The new age rating change, set to take effect in 2014, creates a system where insurance companies can still charge older populations more money, but they are limited in how much more they can charge to a ratio of 3 to 1. For example, if Aetna still wants to bring in $600/month, they can charge Julia $150/month but they can’t charge Mary any more than $450/month (3 times as much). The new rules – all other things being equal, which as we discuss later, they are not – mean a slightly more expensive rate for Julia, and a slightly cheaper rate for Mary.
However, the insurance industry is only telling half of the story.
That’s because the ACA also has provisions that specifically help young and low-income Americans get discounts on health insurance. New options in 2014, including Medicaid, subsidies, and catastrophic plans, will make coverage better and more affordable for millions of young Americans, so people like Julia actually could wind up with a much better deal. Here are the facts:
- There are 11.2 million uninsured young adults between age 21 and 29.
- Of those uninsured young people, about 8.7 million will get free public health insurance called Medicaid or more robust subsidies to buy insurance in new online insurance marketplaces (“exchanges”) because they make under $34K per year.
- Another million uninsured young adults who make slightly more money (between $34K and $46K per year) will have access to a smaller subsidy.
- All young people under 30 will have access to lower-cost “catastrophic plans,” which will cover the same benefits but have a high deductible.
These numbers are supported by a new report by the Urban Institute, which found that the vast majority of young adults age 21 to 27 – 92% – expected to enroll in individual plans through the exchanges would not face an increase in cost due to the ACA, because they have incomes below 300% FPL and would therefore be eligible for premium subsidies.
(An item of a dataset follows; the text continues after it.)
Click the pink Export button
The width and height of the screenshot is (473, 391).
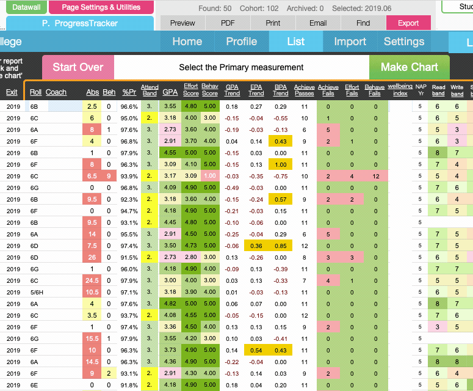(408, 23)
All told, the report found that more than 70% of uninsured 21- to 27-year-olds would be eligible for financial assistance to access coverage – either through Medicaid or the exchanges – thanks to the ACA. Certainly, there are technical implementation changes that would have made the transition between the age rating ratio for children (which is less that 1) to young adults (now 3:1) easier – for example, Young Invincibles asked to start the 3:1 age rating curve at age 26 rather than 21 – but for most young people, the financial assistance will be there for them anyway.
There are also other societal and individual reasons why we view age rating as a generational compromise. Allowing premiums to continue to skyrocket for older Americans only harms us individually in the long run (we’ll all be old soon enough), and in the short-term, adds to the burden of our parents and grandparents. Most young Americans strongly support programs like Medicare and Social Security, which provide similar future individual and societal protections, for those very reasons.
The important question is: how do we make all these new coverage benefits real to uninsured young adults?
The real challenge is to educate and enroll over 11 million young adults. For that reason, Young Invincibles is launching a nationwide education campaign this spring, called Healthy Young America. The campaign will educate millions of young people about things like Medicaid and subsidies, catastrophic plans, and new eligibility for young people with pre-existing conditions. An overwhelming majority of uninsured young people will have access to cheaper and better options; we just need them to understand those options. Through smart implementation and an intensive education and outreach campaign, we can make sure that millions of Americans benefit from reform.